Do you have any examples of how to convert these models into a format runnable in C++?
Torchscript does not currently support these models.
Got it. Is that because some of the ops aren't supported yet? Is there another way to deploy these models to a c++ environment? (E.g. onnx --> caffe2 or tensorrt)
Is this lack of support true for object detection models in general? Or is this more specific to the SOTA implementations in detectron?
How much work would it be to get one of these models into a c++ compatible format?
Thanks!
We're working on getting TorchScript support. onnx/caffe2 deployment support (discussed in #8) is internal for now, but will also be released later released already.

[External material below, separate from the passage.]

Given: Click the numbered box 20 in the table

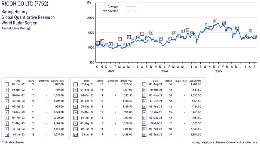Looking at the screenshot, I should [75, 134].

Thank you! Do you know if this lack of support true for object detection models in general? Or is this more specific to the SOTA implementations in detectron?
And second, does torchscript support the operations used in detectron or does torchscript require source changes to make this work?

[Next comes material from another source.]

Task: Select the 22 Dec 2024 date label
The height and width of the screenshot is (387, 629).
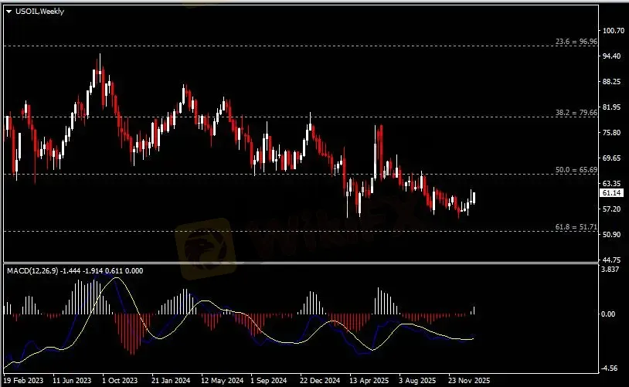Action: [x=320, y=381]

I'm curious to know the best way to deploy object detection models trained in pytorch to an optimized format runnable in c++.
@bfortuner Using libtorch does not gain much acceleration in terms of speed. Exporting to onnx and convert to TensorRT engine is the best way to deploy these models.

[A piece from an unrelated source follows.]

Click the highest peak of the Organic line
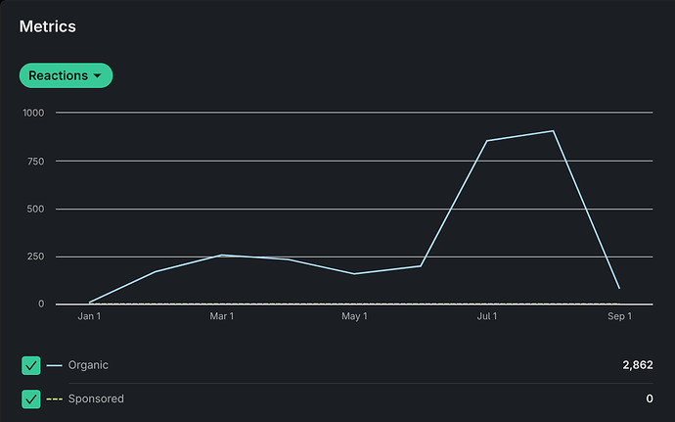 click(x=553, y=131)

Also, onnxruntime trying supporting all ops on top of TensorRT provider, but there are lots of them does not supported and have to running on CPU.
@ppwwyyxx Thanks for the added clarity. Could you expand at all on what you mean with "take some time to be ready"? Is that something like for the next release or more in some unknown distant future?
Yeah, I'm wondering if there is a tutorial/paper about recommended approaches to c++ deployment with PyTorch. It seems there are a lot of different ways, but it's not clear what the "best" way is, or what the PyTorch team recommends in the future. I'll post in PyTorch discussion!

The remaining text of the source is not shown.